• YOUR GOAL: Transcribe, word for word, the line containing "Click the vertical" and each line following it through the end of the listing below. Omit all other lines.

==== INPUT MATERIAL

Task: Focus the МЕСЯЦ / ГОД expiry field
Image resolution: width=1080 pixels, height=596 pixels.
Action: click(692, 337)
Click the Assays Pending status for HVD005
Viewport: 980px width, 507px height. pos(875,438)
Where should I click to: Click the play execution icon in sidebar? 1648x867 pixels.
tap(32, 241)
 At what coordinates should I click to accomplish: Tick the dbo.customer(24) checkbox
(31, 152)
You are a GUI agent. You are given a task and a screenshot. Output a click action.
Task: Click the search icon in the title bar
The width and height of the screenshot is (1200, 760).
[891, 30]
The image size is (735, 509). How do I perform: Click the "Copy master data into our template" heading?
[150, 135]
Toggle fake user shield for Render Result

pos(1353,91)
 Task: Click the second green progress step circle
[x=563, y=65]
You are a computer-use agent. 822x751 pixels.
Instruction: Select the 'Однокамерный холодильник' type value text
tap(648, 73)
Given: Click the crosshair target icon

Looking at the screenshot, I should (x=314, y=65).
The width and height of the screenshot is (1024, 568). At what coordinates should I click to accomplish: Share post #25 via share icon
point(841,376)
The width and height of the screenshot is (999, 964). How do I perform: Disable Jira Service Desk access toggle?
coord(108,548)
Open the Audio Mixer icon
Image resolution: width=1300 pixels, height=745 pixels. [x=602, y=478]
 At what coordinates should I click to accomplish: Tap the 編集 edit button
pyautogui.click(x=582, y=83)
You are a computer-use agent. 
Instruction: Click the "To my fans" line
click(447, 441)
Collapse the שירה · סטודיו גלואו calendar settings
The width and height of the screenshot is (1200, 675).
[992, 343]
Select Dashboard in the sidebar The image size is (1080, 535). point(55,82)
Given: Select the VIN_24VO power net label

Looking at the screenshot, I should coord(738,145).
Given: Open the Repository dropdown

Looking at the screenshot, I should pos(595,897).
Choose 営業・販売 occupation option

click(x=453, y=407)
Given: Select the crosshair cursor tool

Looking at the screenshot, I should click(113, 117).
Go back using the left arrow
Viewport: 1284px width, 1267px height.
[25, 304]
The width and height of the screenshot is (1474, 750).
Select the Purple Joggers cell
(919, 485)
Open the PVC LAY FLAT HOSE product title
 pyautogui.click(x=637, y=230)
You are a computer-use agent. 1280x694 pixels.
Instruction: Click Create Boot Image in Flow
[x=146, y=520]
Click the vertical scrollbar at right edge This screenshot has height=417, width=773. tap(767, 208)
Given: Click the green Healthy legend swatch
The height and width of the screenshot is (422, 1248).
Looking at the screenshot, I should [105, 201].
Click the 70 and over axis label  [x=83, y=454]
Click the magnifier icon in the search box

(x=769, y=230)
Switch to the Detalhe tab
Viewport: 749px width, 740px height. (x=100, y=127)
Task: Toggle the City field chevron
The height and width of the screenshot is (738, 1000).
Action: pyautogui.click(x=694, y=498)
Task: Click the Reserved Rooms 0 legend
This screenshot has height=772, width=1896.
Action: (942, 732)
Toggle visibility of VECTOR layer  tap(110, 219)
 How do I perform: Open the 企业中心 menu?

========

• OUTPUT FOR THIS EXERCISE:
Click the vertical scrollbar at right edge This screenshot has height=417, width=773. tap(767, 208)
Given: Click the green Healthy legend swatch
The height and width of the screenshot is (422, 1248).
Looking at the screenshot, I should [105, 201].
Click the 70 and over axis label  [x=83, y=454]
Click the magnifier icon in the search box

(x=769, y=230)
Switch to the Detalhe tab
Viewport: 749px width, 740px height. (x=100, y=127)
Task: Toggle the City field chevron
The height and width of the screenshot is (738, 1000).
Action: pyautogui.click(x=694, y=498)
Task: Click the Reserved Rooms 0 legend
This screenshot has height=772, width=1896.
Action: (942, 732)
Toggle visibility of VECTOR layer  tap(110, 219)
 How do I perform: Open the 企业中心 menu?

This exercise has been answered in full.